§ **The task**: What you return must be an exact copy of the lines in the listing below between the line holding "Click the material sphere preview icon" and the line holding "Screen dimensions: 1512x784", inclusive, and nothing more.

§ **Input data**:
+ + + +
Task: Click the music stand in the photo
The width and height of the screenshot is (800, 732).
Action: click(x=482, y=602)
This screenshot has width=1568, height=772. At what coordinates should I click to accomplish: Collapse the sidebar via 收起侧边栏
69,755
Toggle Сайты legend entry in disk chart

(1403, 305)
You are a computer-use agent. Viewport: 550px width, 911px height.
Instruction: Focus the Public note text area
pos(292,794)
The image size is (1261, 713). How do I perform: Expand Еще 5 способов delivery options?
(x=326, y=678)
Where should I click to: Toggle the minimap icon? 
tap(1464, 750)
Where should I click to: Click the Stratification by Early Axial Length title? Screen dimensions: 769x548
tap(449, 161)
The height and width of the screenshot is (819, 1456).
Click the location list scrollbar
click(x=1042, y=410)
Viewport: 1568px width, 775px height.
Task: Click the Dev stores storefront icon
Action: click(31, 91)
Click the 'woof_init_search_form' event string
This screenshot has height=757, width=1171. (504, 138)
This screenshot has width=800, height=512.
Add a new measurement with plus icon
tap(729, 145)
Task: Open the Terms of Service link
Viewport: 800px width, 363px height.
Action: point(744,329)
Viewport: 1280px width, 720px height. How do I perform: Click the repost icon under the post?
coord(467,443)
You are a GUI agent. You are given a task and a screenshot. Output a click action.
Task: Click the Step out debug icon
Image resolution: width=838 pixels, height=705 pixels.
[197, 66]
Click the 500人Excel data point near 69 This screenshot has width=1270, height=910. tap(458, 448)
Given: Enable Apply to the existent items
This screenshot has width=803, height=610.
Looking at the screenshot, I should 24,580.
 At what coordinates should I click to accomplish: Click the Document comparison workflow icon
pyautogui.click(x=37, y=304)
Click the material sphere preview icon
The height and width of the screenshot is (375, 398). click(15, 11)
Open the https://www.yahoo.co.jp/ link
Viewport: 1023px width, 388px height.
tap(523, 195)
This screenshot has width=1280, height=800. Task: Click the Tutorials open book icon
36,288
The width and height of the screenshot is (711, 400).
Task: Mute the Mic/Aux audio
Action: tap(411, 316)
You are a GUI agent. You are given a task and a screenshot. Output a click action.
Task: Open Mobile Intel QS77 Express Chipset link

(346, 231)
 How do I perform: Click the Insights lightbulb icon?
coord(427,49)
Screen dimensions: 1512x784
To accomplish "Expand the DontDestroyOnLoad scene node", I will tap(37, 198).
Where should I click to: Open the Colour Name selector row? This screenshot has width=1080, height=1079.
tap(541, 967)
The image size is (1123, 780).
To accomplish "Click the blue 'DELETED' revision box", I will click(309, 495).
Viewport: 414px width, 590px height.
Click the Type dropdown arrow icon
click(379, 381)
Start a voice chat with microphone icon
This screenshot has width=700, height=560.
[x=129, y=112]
+ + + +
§ **Response box**:
Click the material sphere preview icon
The height and width of the screenshot is (375, 398). click(15, 11)
Open the https://www.yahoo.co.jp/ link
Viewport: 1023px width, 388px height.
tap(523, 195)
This screenshot has width=1280, height=800. Task: Click the Tutorials open book icon
36,288
The width and height of the screenshot is (711, 400).
Task: Mute the Mic/Aux audio
Action: tap(411, 316)
You are a GUI agent. You are given a task and a screenshot. Output a click action.
Task: Open Mobile Intel QS77 Express Chipset link

(346, 231)
 How do I perform: Click the Insights lightbulb icon?
coord(427,49)
Screen dimensions: 1512x784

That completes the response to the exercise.